An old anxiolytic improves cognition and psychosis in a small trial
STUDY: Xia Y et al, Br J Clin Pharmacol 2026
STUDY TYPE: Randomized, double-blind, placebo-controlled trial
FUNDING: Independent
Background
Roughly 85% of patients with schizophrenia have some degree of cognitive impairment, and antipsychotics do little to fix it. Buspirone is a partial serotonin 5-HT1A receptor agonist, better known as an anxiolytic, that also raises prefrontal dopamine and promotes hippocampal neurogenesis. Those mechanisms make it a plausible cognitive booster in schizophrenia.
The Study
- 46 stable inpatients with schizophrenia on clozapine, randomized to clozapine plus placebo, clozapine plus buspirone 15 mg/day (5 mg three times a day), or clozapine plus buspirone 30 mg/day (10 mg three times a day).
- Double-blind, 12 weeks.
Results
Both buspirone doses outperformed clozapine alone on total PANSS scores by week 4 (Cohen’s d = 0.68 and 0.82).
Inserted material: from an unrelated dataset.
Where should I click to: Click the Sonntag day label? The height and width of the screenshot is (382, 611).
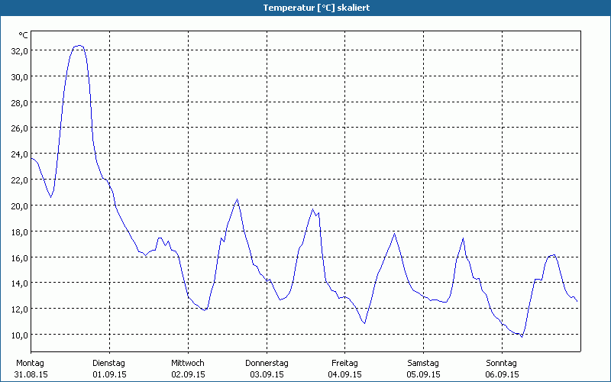click(502, 363)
The higher dose improved positive and negative symptoms earlier, by week 4 rather than week 8. On cognition, both groups improved in immediate memory and visuospatial abilities by week 8 (d > 0.5 and d > 0.45, respectively), with language gains by week 12. The two buspirone doses didn’t differ significantly from each other on most measures, likely a sample-size issue.
Side Effects
Both doses were well tolerated. Dizziness was the most common complaint: 14% with low dose buspirone, 21% with the higher dose, and 11% with placebo. One patient in the higher-dose group withdrew due to persistent dizziness. No serious adverse events occurred.
Limitations
Only 46 patients across three groups. All were Chinese inpatients, limiting generalizability. Clozapine plasma levels weren’t monitored. The 12-week duration may have been too short to capture the full cognitive trajectory. The RBANS battery is less sensitive than the standard MATRICS battery for detecting nuanced cognitive change.
Practice Implications
- The results are modest and the trial is small, but they’re consistent with prior data and the biology makes sense.
- If augmenting clozapine with buspirone, start at 5 mg three times a day for a week, then increase to 10 mg three times a day to reduce early dizziness. Watch for sedation.